• **Goal of the exercise**: Retype the lines of the listing from the line with "You are a computer-use agent." to the line with "tap(129, 360)", both included, and nothing else.

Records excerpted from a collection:

------------------------------------------------------------------------

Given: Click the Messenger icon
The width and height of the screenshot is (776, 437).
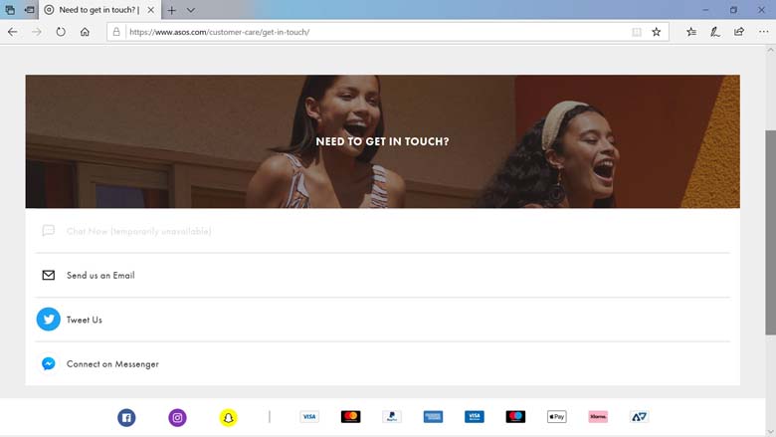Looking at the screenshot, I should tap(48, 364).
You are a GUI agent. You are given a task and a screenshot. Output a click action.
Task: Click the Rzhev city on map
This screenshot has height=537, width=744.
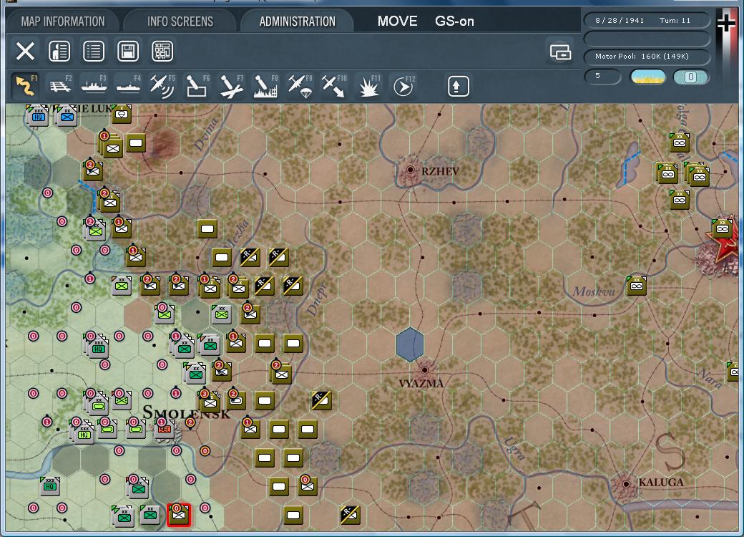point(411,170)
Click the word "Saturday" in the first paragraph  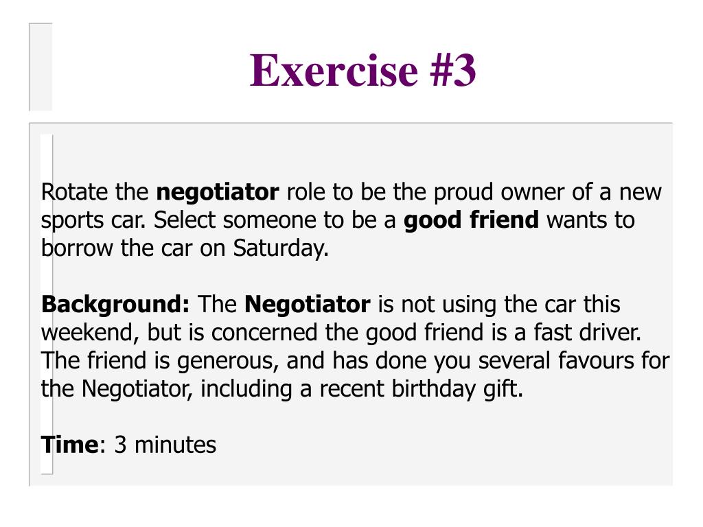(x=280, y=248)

------------------------------------------------------------------------

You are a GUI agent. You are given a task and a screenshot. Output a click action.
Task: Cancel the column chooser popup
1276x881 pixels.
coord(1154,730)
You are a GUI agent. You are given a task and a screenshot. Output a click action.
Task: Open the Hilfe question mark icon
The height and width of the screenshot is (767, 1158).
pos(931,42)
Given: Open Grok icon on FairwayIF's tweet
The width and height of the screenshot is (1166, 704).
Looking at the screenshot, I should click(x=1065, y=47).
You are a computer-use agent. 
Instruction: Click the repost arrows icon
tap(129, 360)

------------------------------------------------------------------------

• **Solution**:
You are a computer-use agent. 
Instruction: Click the repost arrows icon
tap(129, 360)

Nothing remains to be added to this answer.